We can now assemble Figure 1 from previous chunks:

par(mfrow=c(1,3))
plot(five_sp_comp[,3], five_sp_comp[,5], xlab="Species 3",ylab="Species 5",main="Cross-species Correlation")

plot(sp3_ar_prediction, five_sp_comp[,3],xlab="Prediction using Species 3",ylab="Species 3 (true value)",main="Cross-species AR Model")
abline(a=1, b=1)

plot(sp3_observations, sp3_predictions,xlab="Prediction using Species 5",ylab="Species 3 (true value)",main="Cross-species S-Map")
abline(a=0,b=1)

par(mfrow=c(1,1))

This looks pretty similar to the figure in the publication! Great.

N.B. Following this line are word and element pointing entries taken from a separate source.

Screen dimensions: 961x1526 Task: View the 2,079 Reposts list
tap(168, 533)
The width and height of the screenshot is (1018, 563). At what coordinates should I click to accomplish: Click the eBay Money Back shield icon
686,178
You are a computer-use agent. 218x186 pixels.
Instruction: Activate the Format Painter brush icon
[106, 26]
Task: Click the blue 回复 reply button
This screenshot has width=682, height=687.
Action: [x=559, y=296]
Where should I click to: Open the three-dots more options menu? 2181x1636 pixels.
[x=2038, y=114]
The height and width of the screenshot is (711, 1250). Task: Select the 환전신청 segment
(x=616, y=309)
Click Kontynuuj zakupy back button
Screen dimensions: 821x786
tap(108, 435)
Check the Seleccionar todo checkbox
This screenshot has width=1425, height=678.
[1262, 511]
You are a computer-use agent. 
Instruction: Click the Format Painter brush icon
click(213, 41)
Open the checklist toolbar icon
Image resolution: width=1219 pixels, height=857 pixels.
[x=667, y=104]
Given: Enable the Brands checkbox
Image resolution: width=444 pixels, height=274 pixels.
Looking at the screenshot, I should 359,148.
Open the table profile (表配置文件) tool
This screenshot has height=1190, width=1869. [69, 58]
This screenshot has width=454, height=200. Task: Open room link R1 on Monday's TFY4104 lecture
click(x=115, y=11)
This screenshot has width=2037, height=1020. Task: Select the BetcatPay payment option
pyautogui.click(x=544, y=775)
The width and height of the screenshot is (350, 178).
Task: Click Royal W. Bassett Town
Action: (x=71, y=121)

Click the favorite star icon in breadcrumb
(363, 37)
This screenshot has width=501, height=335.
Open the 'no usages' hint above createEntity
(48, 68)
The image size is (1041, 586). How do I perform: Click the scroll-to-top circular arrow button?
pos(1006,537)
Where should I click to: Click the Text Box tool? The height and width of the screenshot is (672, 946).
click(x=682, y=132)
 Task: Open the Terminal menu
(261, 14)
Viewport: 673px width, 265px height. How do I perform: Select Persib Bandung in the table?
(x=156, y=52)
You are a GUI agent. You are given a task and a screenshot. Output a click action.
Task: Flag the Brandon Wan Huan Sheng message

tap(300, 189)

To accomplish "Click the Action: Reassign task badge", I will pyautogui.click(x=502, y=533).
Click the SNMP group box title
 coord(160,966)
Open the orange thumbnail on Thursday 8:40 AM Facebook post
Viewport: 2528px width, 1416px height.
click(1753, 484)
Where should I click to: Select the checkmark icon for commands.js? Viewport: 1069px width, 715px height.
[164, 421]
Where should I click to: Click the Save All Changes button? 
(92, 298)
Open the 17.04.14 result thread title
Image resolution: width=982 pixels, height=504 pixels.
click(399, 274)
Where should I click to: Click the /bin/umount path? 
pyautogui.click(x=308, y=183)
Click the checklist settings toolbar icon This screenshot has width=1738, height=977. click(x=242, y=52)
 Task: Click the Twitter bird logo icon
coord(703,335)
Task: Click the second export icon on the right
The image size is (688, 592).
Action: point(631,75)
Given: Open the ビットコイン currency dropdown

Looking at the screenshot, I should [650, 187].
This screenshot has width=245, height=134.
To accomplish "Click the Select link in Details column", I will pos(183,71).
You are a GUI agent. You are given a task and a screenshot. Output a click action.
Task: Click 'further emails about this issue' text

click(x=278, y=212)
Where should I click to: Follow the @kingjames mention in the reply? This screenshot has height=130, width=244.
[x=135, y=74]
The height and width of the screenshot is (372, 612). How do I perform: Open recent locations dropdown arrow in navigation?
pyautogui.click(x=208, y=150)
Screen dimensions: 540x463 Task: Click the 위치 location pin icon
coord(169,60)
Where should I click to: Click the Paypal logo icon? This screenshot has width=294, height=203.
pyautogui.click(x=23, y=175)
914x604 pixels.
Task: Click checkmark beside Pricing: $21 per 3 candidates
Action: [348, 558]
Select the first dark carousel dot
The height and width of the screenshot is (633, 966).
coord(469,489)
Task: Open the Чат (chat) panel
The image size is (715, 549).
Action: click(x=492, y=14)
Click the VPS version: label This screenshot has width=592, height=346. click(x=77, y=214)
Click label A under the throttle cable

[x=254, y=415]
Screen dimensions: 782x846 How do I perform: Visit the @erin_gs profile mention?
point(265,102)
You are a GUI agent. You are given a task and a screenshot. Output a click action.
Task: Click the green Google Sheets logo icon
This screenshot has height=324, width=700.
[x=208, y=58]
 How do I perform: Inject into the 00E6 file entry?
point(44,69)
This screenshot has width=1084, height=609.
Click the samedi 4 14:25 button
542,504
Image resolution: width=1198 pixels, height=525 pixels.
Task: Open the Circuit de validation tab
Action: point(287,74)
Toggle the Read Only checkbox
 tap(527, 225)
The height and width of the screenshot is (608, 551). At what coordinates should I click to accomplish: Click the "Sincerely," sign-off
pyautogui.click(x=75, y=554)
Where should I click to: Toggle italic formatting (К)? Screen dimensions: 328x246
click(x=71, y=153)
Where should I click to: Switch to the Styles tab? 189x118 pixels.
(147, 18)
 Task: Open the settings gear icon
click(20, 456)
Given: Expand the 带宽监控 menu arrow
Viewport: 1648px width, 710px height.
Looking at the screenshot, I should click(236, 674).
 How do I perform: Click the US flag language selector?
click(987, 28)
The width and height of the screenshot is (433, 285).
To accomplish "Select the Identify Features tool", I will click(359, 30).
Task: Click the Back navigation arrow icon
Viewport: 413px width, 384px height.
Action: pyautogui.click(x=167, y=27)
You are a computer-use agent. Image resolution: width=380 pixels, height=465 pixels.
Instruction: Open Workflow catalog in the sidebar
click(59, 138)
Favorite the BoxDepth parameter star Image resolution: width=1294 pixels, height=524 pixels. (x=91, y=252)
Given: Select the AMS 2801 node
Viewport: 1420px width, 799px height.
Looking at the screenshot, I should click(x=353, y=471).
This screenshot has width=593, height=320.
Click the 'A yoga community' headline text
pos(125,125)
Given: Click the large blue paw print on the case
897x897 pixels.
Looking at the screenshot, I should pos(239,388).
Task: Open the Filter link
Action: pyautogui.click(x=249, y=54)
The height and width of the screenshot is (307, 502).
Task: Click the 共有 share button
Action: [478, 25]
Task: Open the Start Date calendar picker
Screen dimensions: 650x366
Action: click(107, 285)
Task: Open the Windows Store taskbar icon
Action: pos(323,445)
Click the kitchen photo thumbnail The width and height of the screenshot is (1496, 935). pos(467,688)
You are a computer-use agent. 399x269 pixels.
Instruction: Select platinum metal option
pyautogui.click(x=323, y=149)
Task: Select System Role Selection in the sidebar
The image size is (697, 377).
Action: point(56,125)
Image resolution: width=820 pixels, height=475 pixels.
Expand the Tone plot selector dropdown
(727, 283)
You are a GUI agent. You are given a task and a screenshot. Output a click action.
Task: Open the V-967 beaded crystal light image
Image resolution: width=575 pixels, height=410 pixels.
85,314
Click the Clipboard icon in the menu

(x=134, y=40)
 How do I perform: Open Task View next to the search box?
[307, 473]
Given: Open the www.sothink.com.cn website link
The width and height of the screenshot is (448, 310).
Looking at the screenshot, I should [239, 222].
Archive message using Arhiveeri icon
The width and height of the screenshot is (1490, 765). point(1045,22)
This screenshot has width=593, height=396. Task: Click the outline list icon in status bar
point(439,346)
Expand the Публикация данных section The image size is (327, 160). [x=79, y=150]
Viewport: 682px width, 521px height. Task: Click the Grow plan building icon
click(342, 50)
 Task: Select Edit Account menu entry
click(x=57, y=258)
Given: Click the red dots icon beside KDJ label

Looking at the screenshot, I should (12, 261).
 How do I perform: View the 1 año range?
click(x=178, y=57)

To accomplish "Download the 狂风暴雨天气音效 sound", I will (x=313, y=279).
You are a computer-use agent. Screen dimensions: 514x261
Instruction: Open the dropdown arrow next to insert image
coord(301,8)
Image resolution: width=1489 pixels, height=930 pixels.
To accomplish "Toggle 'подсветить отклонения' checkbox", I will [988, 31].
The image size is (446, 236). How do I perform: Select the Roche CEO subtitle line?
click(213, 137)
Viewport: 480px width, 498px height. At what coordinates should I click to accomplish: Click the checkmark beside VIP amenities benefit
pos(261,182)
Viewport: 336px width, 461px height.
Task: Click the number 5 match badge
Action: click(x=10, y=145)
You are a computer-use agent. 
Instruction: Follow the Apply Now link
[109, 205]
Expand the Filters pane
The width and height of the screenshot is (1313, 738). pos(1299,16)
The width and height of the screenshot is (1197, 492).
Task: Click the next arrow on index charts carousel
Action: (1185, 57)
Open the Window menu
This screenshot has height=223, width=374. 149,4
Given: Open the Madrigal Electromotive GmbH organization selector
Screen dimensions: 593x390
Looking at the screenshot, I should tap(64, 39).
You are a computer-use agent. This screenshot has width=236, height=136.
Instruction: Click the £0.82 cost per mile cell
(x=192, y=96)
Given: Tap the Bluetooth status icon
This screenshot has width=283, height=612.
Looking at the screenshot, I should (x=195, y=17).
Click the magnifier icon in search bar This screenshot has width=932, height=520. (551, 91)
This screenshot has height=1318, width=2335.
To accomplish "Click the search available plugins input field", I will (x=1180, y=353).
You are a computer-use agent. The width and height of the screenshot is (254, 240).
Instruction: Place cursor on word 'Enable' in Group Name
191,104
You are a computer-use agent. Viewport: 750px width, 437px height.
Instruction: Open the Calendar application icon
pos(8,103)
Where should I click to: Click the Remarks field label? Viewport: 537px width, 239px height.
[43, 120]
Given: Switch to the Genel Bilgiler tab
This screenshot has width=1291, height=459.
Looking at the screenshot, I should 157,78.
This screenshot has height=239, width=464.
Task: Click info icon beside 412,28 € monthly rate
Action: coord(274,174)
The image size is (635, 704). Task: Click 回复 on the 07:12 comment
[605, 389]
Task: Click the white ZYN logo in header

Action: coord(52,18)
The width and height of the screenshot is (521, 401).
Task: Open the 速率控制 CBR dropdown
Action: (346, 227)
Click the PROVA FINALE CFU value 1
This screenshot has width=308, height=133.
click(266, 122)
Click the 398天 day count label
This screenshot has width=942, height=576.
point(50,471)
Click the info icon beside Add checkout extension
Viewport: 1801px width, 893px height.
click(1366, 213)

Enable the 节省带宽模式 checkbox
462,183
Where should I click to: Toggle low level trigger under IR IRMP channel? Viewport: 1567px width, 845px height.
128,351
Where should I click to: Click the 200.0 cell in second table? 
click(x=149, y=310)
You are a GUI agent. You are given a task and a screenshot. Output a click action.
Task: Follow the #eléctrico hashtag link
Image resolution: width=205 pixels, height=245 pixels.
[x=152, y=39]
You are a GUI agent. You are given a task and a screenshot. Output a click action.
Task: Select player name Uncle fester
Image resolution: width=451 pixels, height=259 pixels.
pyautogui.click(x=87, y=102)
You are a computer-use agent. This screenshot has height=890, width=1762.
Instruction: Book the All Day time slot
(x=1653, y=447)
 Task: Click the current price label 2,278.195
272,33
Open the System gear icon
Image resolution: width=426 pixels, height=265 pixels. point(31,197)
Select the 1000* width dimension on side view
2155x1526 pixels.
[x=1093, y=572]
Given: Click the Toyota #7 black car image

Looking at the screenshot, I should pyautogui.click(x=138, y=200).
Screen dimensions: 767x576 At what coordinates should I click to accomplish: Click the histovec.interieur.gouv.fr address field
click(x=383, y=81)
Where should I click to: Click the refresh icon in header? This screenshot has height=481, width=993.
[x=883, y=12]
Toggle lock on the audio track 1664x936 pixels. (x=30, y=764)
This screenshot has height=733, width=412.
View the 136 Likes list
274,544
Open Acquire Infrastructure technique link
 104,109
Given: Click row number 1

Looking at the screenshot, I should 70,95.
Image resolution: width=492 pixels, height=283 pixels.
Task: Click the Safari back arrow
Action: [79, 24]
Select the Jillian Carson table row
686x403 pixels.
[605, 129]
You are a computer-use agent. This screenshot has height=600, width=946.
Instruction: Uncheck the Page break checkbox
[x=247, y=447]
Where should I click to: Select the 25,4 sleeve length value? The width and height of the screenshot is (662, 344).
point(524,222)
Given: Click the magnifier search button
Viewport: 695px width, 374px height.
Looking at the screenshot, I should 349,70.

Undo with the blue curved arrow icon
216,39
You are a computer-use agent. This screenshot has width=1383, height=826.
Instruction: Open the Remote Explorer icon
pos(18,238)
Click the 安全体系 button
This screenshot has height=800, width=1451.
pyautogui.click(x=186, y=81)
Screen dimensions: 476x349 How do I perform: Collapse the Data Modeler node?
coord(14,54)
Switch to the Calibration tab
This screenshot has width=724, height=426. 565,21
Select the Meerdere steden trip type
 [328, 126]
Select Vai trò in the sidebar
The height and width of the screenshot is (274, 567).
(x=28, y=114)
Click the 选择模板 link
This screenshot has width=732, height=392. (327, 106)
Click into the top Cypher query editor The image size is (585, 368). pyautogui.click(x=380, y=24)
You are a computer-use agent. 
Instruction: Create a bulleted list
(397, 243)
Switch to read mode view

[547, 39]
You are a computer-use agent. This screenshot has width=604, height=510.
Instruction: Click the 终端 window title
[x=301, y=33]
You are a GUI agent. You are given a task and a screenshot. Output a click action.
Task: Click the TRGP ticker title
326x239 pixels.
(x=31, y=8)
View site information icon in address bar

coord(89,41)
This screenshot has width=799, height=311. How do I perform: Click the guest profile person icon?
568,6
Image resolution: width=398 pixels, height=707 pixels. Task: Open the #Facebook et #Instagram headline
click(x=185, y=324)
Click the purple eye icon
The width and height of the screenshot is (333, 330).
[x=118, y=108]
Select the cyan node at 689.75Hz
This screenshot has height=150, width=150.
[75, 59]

Comparing predictive skill between short, long and composite (time series of dynamically similar species combined) time series

First we need to do some house-keeping to select the appropriate datasets to predict and to train the s-maps.

lib <- c(1,984)
pred <- c(985,999)
shlib <- c(685,700)
shpred <- c(701,715)


corr <- matrix(NA, ncol=8, nrow=5)
corr_sh  <- matrix(NA, ncol=8, nrow=5)
corr_com  <- matrix(NA, ncol=8, nrow=5)

win=700  #where to start in the time series
len=30

compred <- matrix(NA,nrow=5, ncol=2)
for(i in 1:5) {
    (1:5)[-i]->j
    compred[i,1:2]=c(i*1000-win-len/2,i*1000-win)
    comlib=matrix(c(i*1000-win-1,j*1000-win-len/2,i*1000-win+len/2,j*1000-win+len/2),nrow=5)
}

for (i in 1:5){
  simplex_mod_stats_sp <- simplex(five_sp_comp[,i+1], lib = lib, pred = pred,
                norm_type = c("L2 norm"), E = 1:8,
                tau = 1, tp = 1, num_neighbors = "e+1", stats_only = T,
                exclusion_radius = NULL, epsilon = NULL, silent = FALSE)
  corr[i,1:8] <- simplex_mod_stats_sp$rho 
}


for (i in 1:5){
  simplex_mod_stats_sp <- simplex(five_sp_comp[,i+1], lib = shlib, pred = shpred,
                norm_type = c("L2 norm"), E = 1:8,
                tau = 1, tp = 1, num_neighbors = "e+1", stats_only = T,
                exclusion_radius = NULL, epsilon = NULL, silent = FALSE)
  corr_sh[i,1:8] <- simplex_mod_stats_sp$rho 
}

library(reshape2)
t <- melt(five_sp_comp[,2:6])
## No id variables; using all as measure variables
t[1] <- 1:5000

for (i in 1:5){
  simplex_mod_stats_sp <- simplex(t[,2], lib = comlib, pred = compred[i,],
                norm_type = c("L2 norm"), E = 1:8,
                tau = 1, tp = 1, num_neighbors = "e+1", stats_only = T,
                exclusion_radius = NULL, epsilon = NULL, silent = FALSE)
  corr_com[i,1:8] <- simplex_mod_stats_sp$rho 
  
}
## Warning in model$run(): Found overlap between lib and pred. Enabling cross-
## validation with exclusion radius = 0.

## Warning in model$run(): Found overlap between lib and pred. Enabling cross-
## validation with exclusion radius = 0.

## Warning in model$run(): Found overlap between lib and pred. Enabling cross-
## validation with exclusion radius = 0.

## Warning in model$run(): Found overlap between lib and pred. Enabling cross-
## validation with exclusion radius = 0.

## Warning in model$run(): Found overlap between lib and pred. Enabling cross-
## validation with exclusion radius = 0.
corr_D <- as.data.frame(t(apply(corr,2,quantile,probs=c(.025,.5,.975))))
corr_D$type <- "Long time series N=1000" 
corr_sh_D <-as.data.frame(t(apply(corr_sh,2,quantile,probs=c(.025,.5,.975))))
corr_sh_D$type <- "Short timeseries N=30" 
corr_com_D <- as.data.frame(t(apply(corr_com,2,quantile,probs=c(.025,.5,.975))))
corr_com_D$type <- "Composite timeseries N = 5 * 30" 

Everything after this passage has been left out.